Vilnius Poker de Ričardas Gavelis : la faillite abominable de l’humanité soviétiforme, par Gregory Mion

Crédits photographiques : Alkis Konstantinidis (Reuters).

Cet article est dédié à Yohan Machenaud.

«Fuir seul vers le Seul.»
Plotin, Ennéades.

«Attintion à pas vous faire exterminer, là ! Z’êtes dins les z’ongles du démon Carpentchier ! lança le commandant à l’adresse de son lieutenant.»
Bruno Dumont, P’tit Quinquin.


Note préliminaire : notre propos se décline en quatre parties complémentaires qui respectent l’ordre du texte imposé par Ričardas Gavelis. Il ne faut donc pas se formaliser de certaines affirmations qui se retrouvent par la suite amendées car il en va ainsi tout au long du roman, les dires d’un personnage étant volontiers dédits par les paroles d’un autre malgré la confirmation rassurante de certains faits. Cette symphonie heurtée de voix discordantes produit une véritable mythologie de Vilnius à l’ère soviétique, capitale hantée par les cyclopes du communisme, ville-cœur souffrant d’une arythmie qui dévaste tout le corps de la nation.

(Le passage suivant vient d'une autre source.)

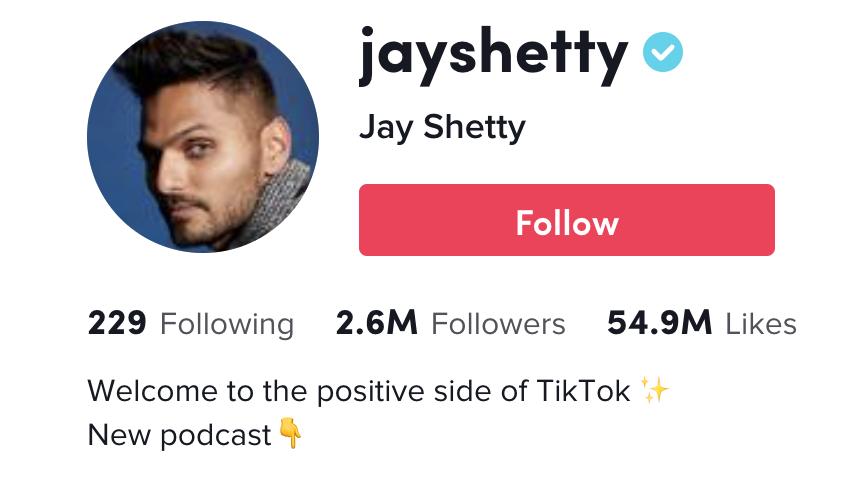Open the Following label link
The width and height of the screenshot is (866, 478).
point(227,324)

Nous avons essayé autant que possible de rendre hommage à l’impressionnante musculature de ce roman lituanien. À lui seul, il emporte dans son torrent les piètres babillages de la littérature française contemporaine, dont nous doutons qu’elle puisse un jour se relever de tout ce que Gavelis combattait. Car soyons convaincus de cela : une nation a rejoint son lit de mort quand elle donne à voir le désolant spectacle d’une politique illégitime qui n’est même plus contestée par ses romanciers, ceux-là étant occupés à servir le pouvoir dans toutes ses formes et en retour à être servis par lui.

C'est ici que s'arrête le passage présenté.